Je suis là depuis des millénaires, je pourrais même dire depuis l’origine du monde. Pas le monde des hommes, si jeune, si puéril !

Non. Le monde minéral, celui de la concrétion d’après le grand barouf. Paf ! Boum !

Bien sûr, je n’avais pas la forme que j’ai aujourd’hui. Comme tous mes camarades de l’époque d’ailleurs. Nous étions tous très... unis. Nous étions même inséparables !!! Puis le temps a fait son œuvre, il nous a séparés, aidé en cela par ceux d’entre nous dont la nature était d’être fluides et ceux qui, dans un tel état d’excitation pour se faire une place à la surface, atteignaient la fusion avant de rejoindre les grands courants ascendants du magma.

Enfin, tout ça est tellement loin que je ne me souviens plus bien de tous les détails. Toujours est-il que l’érosion m’a donné une vie propre, en cela qu’elle m’a permis de voyager en banc de myriades de grains assemblés pour de grandes transhumances conduites par l’eau ou le vent.

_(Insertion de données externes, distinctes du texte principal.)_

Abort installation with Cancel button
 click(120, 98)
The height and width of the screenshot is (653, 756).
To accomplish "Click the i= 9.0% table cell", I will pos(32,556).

Aujourd’hui, je m’étale en une longue et belle plage blanche et rose  entourée de mes parents chenus, ces somptueux blocs de granit rose aux formes arrondies que vous ne pouvez manquer d’apercevoir lorsque vous venez me rendre visite. Dans leurs jeunesses, vous auriez dû les voir, hauts et pointus, défiant le ciel et ses nuées. Plus de dix mille mètres. C’était quelque chose. J’avoue que maintenant ils font bien leur âge, ils souffrent d’arénisation. Tant mieux d’ailleurs ! Sans cela je ne serais pas là !!! Je m’égare, excusez moi, mais je n’ai que ça à faire…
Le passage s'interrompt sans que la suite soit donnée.